Upstairs the door opened just as Liz was about to ring the bell. ‘Telepathy,’ she said.

‘I saw you through the window,’ Martin Seurat replied with a grin, and they both laughed. Then he gave her a big kiss. He’d changed out of his work clothes, and was wearing a dark blue Lacoste polo shirt and cotton trousers. With its regular features and dark deep-set eyes his face was at once handsome and a little forbidding – until he smiled, and his eyes lit up.

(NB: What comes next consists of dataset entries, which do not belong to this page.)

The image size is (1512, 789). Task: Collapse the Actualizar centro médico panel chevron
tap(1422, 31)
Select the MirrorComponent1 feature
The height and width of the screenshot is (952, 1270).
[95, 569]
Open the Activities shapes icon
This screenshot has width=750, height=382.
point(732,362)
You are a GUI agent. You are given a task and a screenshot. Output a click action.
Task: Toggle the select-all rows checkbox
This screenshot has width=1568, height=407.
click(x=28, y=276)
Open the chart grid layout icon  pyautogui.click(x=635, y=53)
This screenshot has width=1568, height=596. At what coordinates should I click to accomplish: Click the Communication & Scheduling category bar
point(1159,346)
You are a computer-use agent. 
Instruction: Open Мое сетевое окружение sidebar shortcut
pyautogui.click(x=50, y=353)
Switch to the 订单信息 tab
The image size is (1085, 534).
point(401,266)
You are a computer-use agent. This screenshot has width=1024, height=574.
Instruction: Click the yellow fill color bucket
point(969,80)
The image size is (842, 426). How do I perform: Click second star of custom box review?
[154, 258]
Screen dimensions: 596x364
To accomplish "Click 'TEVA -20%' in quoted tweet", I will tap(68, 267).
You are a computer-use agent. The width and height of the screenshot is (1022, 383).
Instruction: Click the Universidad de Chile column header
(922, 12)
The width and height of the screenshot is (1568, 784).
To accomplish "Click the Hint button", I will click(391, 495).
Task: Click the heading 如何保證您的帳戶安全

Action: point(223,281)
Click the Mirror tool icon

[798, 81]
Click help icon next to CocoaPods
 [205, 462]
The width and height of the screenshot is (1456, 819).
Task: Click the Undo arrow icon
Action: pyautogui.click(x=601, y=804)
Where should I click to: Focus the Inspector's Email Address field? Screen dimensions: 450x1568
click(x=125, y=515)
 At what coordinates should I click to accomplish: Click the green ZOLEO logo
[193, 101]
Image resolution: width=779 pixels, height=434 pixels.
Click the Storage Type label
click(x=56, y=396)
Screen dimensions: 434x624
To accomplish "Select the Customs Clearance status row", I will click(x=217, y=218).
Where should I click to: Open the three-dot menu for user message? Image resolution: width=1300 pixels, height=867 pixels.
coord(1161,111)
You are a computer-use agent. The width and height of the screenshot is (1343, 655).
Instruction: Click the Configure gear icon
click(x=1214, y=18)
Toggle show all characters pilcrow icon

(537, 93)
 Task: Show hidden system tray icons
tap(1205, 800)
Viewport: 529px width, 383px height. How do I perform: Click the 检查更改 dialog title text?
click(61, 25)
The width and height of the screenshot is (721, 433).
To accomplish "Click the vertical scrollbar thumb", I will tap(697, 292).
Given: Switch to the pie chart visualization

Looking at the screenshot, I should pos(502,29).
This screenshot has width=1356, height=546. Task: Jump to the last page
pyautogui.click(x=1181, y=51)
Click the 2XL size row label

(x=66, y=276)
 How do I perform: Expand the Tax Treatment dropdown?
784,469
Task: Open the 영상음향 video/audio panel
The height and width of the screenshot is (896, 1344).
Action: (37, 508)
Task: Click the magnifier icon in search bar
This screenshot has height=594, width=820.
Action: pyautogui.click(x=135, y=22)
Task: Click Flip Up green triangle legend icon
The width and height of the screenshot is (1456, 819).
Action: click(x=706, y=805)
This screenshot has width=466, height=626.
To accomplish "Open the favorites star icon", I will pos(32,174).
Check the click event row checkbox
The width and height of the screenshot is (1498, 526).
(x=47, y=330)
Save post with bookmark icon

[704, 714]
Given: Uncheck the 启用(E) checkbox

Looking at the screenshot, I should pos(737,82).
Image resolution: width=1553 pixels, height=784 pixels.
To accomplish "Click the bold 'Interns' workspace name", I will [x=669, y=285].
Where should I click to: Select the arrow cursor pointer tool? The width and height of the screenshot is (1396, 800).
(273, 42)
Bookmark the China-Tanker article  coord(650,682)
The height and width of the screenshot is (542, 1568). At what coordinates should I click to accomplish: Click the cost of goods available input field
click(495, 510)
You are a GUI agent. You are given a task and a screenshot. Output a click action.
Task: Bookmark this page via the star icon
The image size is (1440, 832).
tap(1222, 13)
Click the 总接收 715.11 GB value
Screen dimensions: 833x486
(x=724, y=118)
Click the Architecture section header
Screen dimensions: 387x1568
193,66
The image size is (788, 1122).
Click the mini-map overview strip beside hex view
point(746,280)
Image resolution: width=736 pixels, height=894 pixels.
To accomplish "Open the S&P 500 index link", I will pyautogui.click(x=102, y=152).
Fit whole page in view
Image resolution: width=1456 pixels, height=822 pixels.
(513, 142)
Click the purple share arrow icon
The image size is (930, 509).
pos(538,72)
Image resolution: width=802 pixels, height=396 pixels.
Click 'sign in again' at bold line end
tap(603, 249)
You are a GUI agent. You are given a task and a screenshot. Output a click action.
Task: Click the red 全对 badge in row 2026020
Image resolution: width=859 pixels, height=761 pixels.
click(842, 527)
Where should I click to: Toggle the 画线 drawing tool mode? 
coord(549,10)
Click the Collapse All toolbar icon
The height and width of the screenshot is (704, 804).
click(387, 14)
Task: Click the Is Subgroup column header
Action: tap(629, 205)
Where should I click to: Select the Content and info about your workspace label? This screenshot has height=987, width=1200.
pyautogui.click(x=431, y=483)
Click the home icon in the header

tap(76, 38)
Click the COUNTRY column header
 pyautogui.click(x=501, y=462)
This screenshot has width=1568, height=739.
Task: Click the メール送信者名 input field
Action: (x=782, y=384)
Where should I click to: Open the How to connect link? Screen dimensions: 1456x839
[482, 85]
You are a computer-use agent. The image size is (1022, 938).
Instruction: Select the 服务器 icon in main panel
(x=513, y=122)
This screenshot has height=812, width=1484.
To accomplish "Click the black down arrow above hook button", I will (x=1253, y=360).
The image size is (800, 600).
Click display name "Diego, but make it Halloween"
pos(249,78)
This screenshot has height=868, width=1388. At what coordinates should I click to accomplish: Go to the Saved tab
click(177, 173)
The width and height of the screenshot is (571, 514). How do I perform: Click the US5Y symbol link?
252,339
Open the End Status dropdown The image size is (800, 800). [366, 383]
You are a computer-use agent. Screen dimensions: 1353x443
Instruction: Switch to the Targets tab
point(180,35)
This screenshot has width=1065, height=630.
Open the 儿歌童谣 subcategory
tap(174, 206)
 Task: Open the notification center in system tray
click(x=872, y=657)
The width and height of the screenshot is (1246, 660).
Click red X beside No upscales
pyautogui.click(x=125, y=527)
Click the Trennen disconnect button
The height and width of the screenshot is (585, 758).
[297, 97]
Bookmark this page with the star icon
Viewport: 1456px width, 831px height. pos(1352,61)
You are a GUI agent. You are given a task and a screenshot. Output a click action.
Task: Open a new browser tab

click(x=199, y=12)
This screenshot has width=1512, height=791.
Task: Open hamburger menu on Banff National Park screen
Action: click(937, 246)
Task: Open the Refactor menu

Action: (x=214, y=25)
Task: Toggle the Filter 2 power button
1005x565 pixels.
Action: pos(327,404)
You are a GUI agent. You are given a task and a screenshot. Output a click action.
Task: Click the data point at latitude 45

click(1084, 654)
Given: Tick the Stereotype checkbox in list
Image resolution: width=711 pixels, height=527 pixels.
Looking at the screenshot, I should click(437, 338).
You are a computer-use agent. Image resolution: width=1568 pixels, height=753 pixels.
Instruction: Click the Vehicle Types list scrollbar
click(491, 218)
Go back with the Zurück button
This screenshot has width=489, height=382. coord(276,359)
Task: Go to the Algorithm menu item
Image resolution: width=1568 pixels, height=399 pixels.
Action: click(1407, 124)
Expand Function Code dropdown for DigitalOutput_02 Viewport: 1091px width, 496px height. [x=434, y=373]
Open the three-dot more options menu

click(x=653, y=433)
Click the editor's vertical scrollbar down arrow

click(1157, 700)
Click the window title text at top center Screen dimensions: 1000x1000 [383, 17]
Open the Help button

Martin was in the DGSE, MI6’s French counterpart. Liz had met him on the same Northern Irish investigation that had led to her association with Isabelle. It had turned out that her quarry was a former colleague of Martin’s in the DGSE, a man called Milraud, who had become an arms dealer. As the operation had proceeded the immediate mutual attraction had strengthened between Martin and Liz, and after the operation had ended they had gone off together to a small hotel in the Provençal hills, where in the early Mediterranean spring they had unwound in each other’s company.

Now, a year on, what Liz had thought of at first as a fling had turned into… what exactly? She didn’t know or care to analyse it too deeply. She was just happy with it as it was, and their arrangement certainly fitted in well with her current job. Martin’s flat had become her temporary home when, as quite often happened, work took her to Paris.

On her first visit to this flat, Liz had been taken by surprise. She had been expecting a smart bachelor pad in a central district of Paris, somewhere very different from the comfortable apartment in a handsome house in the 20th arrondissement, which was where he actually lived. She knew him better now. The quiet, wide square shaded by plane trees, the friendly neighbours, the local shops where they seemed to have known M. Martin for years, all fitted his personality much better than the minimalist apartment she had imagined.

This evening they had a simple supper in the little alcove off his kitchen, while they caught up with each other’s news. It had been almost a month since they’d last seen each other apart from the brief meeting at the press conference. Martin’s daughter, who lived with his ex-wife two hundred kilometres away, was taking the Baccalauréat this year and applying to the Sorbonne. He was pleased at the prospect of soon being in the same city as his daughter.